Prior to the 2017 season, Ramirez signed a five-year extension worth $26MM in guaranteed money. He is entering the final guaranteed year of that deal now, though the Tribe has both a $11MM club option ($2MM buyout) on Ramirez for 2022 and a $13MM club option (with no buyout) for the 2023 season. Ramirez turned 28 last September, so assuming Cleveland picks up both options, Ramirez wouldn’t reach free agency until his age-31 season.
With all of the Tribe’s cost-cutting over the winter, there was speculation that Ramirez could also be moved, though Cleveland isn’t yet interested in a full rebuild, adding the likes of Eddie Rosario and Cesar Hernandez to one-year contracts to make another run at a postseason berth. However, the Indians have less than $53MM on the books for the 2021 payroll, and Cleveland doesn’t have a single player officially under contract beyond the 2021 season. Unless the team does go into complete rebuild mode, some of that open payroll space is surely earmarked for future extensions of its next wave of young talent — chief among them Cy Young Award winner Shane Bieber, though as of last month, the two sides had yet to begin negotiations.

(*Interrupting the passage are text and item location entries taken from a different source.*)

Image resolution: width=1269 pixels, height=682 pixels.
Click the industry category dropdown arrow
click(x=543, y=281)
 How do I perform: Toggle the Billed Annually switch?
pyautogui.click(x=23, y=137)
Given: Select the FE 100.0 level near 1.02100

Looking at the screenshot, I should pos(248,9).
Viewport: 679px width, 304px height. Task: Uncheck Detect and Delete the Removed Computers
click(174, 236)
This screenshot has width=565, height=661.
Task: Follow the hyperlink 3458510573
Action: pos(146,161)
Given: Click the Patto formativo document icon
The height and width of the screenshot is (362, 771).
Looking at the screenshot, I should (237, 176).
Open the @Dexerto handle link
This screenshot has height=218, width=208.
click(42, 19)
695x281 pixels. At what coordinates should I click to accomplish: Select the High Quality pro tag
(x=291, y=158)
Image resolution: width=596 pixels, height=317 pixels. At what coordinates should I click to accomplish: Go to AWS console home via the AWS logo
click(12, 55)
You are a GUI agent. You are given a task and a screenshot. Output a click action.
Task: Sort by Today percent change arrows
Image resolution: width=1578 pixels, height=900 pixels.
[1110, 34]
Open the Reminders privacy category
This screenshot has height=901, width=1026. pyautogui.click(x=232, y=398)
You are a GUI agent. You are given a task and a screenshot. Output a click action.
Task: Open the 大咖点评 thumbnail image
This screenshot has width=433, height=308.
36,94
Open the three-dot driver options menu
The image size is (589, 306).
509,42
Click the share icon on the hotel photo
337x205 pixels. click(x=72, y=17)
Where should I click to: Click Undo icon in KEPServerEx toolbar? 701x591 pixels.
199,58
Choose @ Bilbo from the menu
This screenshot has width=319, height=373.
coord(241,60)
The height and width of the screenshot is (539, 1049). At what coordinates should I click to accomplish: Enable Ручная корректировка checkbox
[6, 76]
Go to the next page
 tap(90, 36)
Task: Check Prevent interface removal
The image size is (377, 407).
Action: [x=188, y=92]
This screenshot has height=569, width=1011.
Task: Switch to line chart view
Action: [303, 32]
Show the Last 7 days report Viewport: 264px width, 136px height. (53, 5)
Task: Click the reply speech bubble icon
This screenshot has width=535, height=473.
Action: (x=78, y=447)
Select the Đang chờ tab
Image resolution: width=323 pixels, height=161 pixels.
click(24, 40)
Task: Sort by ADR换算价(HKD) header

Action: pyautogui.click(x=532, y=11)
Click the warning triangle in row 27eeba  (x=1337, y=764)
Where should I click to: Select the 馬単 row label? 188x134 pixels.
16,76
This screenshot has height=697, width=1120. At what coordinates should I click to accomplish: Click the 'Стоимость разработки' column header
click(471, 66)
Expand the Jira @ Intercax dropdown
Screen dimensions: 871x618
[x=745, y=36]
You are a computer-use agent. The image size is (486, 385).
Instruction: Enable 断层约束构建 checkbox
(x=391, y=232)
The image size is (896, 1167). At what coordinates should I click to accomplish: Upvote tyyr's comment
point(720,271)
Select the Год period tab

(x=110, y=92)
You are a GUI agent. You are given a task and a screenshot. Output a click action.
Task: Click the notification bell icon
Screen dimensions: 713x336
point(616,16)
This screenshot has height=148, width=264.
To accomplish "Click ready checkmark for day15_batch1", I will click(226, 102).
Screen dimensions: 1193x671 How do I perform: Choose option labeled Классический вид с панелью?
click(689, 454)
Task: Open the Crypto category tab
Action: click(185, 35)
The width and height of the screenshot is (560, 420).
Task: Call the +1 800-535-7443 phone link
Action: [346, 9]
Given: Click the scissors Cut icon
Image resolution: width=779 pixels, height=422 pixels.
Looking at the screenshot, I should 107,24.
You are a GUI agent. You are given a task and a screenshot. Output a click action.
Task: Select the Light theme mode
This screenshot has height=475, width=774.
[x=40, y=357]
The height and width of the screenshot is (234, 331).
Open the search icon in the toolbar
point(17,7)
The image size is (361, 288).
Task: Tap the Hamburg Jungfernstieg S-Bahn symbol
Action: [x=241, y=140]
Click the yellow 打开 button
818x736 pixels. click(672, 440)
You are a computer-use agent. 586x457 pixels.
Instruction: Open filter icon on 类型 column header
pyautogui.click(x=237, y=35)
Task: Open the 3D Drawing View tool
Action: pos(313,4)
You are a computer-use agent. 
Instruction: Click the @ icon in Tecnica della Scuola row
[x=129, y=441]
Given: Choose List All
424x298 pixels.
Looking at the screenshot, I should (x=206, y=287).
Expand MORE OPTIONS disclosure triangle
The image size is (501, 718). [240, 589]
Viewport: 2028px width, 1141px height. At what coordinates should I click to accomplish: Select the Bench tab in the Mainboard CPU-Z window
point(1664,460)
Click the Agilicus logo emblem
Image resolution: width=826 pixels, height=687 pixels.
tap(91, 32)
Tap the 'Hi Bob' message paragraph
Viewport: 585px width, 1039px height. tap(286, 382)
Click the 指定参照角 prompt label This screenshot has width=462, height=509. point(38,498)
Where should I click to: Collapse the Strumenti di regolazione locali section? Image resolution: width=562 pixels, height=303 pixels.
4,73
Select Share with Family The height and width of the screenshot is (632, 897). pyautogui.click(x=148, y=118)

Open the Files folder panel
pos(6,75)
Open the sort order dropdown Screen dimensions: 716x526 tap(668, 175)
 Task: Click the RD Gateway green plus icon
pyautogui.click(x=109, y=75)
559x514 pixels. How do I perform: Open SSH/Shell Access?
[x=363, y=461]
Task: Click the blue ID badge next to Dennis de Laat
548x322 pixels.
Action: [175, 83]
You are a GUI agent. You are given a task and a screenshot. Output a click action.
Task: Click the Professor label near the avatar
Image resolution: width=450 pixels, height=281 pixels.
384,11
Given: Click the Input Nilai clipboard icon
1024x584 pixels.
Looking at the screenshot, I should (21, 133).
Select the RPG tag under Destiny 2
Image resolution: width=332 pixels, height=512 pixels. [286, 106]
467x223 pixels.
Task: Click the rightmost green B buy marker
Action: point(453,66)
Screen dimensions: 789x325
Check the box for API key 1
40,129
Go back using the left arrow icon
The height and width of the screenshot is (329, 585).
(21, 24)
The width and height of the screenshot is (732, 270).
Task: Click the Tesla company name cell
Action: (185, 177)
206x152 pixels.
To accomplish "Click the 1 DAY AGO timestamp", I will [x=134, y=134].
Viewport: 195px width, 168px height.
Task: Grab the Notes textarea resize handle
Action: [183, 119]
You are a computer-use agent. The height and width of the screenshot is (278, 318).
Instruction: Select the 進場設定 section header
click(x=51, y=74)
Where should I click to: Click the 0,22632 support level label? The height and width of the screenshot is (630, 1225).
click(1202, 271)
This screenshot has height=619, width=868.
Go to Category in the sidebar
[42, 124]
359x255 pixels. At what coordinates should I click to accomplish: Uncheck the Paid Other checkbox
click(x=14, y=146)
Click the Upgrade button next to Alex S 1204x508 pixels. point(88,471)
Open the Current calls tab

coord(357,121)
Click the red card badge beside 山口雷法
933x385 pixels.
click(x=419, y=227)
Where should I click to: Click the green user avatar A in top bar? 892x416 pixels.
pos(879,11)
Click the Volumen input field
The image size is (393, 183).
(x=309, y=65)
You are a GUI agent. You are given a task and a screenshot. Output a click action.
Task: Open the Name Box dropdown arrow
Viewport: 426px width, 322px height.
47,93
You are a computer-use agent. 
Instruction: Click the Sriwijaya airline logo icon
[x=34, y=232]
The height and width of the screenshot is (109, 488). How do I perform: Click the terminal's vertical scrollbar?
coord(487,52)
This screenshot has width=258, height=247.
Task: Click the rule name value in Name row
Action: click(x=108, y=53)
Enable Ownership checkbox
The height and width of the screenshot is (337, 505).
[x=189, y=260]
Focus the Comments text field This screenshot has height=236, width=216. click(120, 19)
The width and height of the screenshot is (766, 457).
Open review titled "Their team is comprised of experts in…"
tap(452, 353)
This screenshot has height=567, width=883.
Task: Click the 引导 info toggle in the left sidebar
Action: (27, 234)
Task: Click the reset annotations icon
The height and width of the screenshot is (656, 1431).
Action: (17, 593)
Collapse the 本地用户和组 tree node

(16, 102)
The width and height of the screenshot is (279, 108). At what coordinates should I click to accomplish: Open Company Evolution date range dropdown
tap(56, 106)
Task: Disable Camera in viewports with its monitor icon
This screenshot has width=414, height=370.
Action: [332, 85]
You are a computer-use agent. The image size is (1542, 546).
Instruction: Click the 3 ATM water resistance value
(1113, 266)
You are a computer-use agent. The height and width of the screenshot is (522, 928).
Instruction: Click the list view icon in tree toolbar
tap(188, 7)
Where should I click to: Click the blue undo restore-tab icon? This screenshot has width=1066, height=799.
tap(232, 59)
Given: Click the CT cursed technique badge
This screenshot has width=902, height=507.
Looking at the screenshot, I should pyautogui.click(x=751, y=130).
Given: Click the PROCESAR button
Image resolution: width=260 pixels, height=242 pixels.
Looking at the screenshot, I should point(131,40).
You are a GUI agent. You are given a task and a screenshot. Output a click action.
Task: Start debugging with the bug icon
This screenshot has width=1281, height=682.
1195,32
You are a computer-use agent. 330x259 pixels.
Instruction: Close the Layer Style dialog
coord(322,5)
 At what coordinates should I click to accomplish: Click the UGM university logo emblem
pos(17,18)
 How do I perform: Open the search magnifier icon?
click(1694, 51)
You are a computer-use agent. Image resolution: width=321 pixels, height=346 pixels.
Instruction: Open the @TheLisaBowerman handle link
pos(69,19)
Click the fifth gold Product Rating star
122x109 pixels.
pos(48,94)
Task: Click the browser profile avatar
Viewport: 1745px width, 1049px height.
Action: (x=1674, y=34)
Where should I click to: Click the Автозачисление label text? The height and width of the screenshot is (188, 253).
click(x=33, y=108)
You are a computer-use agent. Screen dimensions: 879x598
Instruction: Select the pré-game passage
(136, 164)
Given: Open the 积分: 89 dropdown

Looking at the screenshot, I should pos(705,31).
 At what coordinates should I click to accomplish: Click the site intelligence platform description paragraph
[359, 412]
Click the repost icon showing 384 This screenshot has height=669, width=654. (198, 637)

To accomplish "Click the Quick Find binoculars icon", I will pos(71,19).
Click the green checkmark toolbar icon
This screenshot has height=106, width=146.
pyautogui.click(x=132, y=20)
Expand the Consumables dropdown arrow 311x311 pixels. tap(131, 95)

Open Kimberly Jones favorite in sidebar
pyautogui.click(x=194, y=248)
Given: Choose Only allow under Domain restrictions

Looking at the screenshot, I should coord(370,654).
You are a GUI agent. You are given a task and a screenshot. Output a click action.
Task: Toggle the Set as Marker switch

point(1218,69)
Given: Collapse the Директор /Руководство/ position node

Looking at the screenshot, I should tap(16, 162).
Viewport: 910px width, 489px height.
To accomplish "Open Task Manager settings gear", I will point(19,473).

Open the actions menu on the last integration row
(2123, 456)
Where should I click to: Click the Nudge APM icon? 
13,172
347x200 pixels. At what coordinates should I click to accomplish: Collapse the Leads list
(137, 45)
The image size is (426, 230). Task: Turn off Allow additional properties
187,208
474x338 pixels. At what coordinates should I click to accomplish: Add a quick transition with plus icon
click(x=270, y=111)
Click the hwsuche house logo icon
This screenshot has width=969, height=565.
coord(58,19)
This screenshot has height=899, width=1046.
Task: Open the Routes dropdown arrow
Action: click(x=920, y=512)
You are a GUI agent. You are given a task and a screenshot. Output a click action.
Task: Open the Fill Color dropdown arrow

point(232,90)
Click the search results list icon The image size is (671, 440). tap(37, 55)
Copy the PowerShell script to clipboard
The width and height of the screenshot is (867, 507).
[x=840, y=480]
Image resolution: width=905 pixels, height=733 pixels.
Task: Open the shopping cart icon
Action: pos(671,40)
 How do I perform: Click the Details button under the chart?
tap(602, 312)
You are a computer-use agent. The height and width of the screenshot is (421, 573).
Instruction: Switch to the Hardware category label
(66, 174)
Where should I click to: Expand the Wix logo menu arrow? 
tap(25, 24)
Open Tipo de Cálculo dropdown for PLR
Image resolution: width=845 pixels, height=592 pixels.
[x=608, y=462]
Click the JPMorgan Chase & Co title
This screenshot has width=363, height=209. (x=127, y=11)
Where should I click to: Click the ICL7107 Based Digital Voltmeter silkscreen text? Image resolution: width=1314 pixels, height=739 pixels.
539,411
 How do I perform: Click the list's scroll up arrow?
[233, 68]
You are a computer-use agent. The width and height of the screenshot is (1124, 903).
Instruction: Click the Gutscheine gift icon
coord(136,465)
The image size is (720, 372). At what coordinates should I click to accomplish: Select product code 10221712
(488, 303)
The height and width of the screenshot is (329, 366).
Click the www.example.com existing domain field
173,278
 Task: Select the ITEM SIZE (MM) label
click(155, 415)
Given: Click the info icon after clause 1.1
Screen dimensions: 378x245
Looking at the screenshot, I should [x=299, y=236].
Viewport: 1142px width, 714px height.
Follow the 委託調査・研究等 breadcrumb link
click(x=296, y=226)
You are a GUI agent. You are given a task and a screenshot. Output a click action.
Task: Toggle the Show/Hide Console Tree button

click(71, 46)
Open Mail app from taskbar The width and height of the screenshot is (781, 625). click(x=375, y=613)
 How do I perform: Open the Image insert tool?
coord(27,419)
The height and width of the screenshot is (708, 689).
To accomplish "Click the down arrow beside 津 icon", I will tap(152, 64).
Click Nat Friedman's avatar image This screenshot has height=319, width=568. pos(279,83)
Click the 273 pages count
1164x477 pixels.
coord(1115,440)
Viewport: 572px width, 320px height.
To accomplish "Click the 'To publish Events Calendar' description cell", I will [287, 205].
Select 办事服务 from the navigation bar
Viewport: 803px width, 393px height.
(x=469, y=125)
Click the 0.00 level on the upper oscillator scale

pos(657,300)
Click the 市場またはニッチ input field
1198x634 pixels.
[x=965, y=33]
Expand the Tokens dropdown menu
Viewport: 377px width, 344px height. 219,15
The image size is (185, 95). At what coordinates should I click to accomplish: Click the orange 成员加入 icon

While owner Paul Dolan and Cleveland’s front office have often discussed how a smaller-market team shouldn’t devote much of its payroll to a single player, there is theoretically enough payroll room available to pay Ramirez a superstar-level salary ($30MM+ in average annual value). The Indians reportedly offered Lindor a $200MM extension prior to the 2020 season, and while that offer came before the pandemic changed everything, it indicates that the team is willing to make a big splash to retain a star.